━━ Supplied material ━━

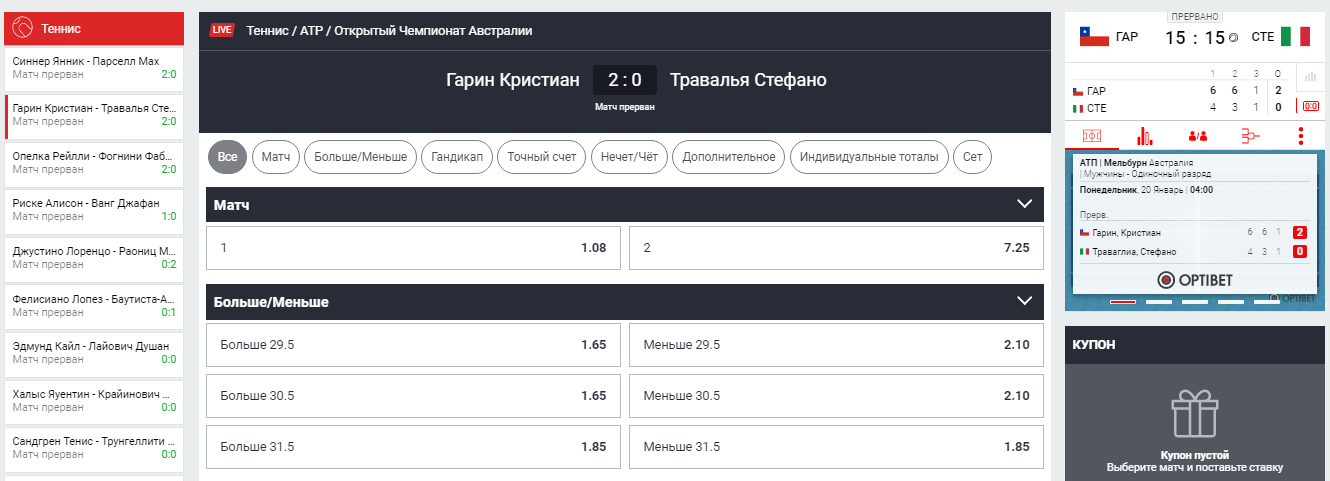
Task: Open Риске Алисон - Ванг Джафан match
Action: pos(94,209)
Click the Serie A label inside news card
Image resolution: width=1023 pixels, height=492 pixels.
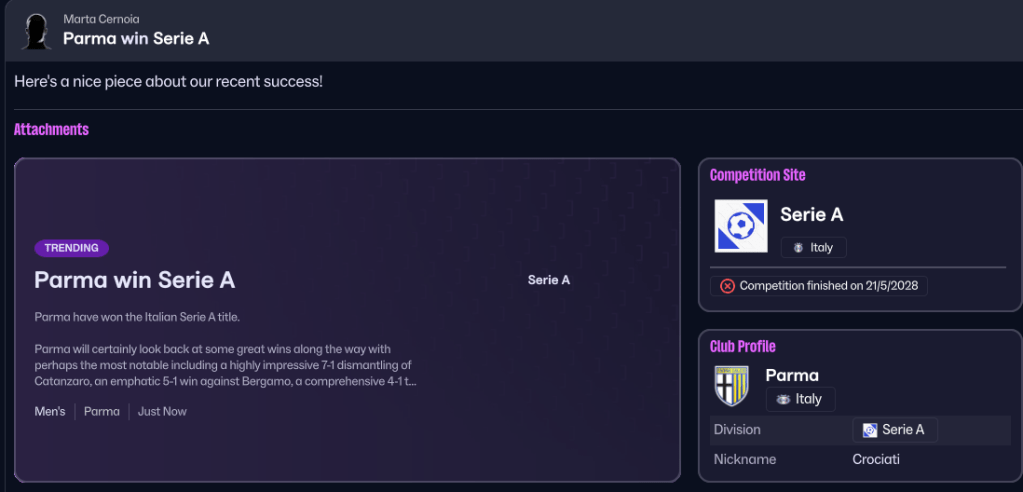[x=548, y=280]
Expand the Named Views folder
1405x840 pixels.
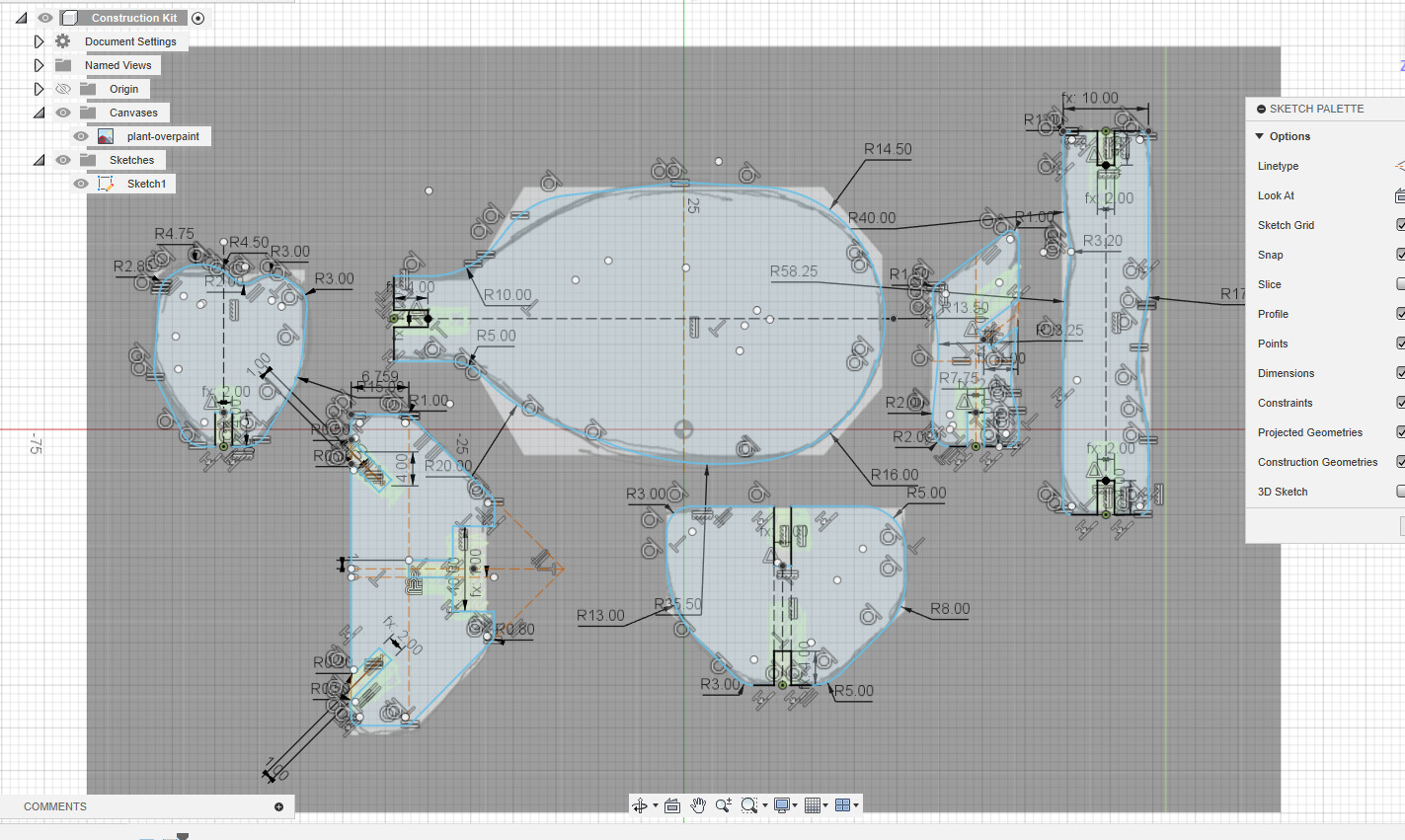(39, 65)
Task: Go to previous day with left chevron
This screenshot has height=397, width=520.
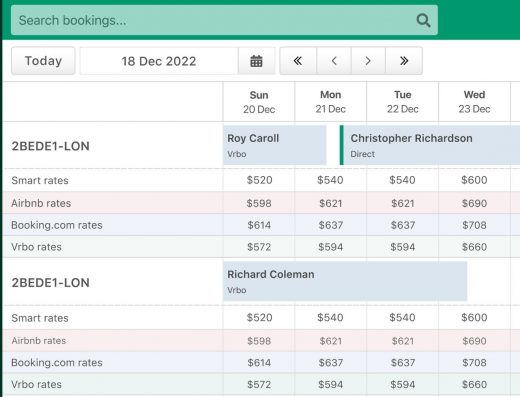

━━━

# What is expected
Write every line of the rows above as a numbered list, with no blank lines and without the pictures.

# Task response
1. Task: Open Риске Алисон - Ванг Джафан match
2. Action: pos(94,209)
3. Click the Serie A label inside news card
4. Image resolution: width=1023 pixels, height=492 pixels.
5. [x=548, y=280]
6. Expand the Named Views folder
7. 1405x840 pixels.
8. (39, 65)
9. Task: Go to previous day with left chevron
10. This screenshot has height=397, width=520.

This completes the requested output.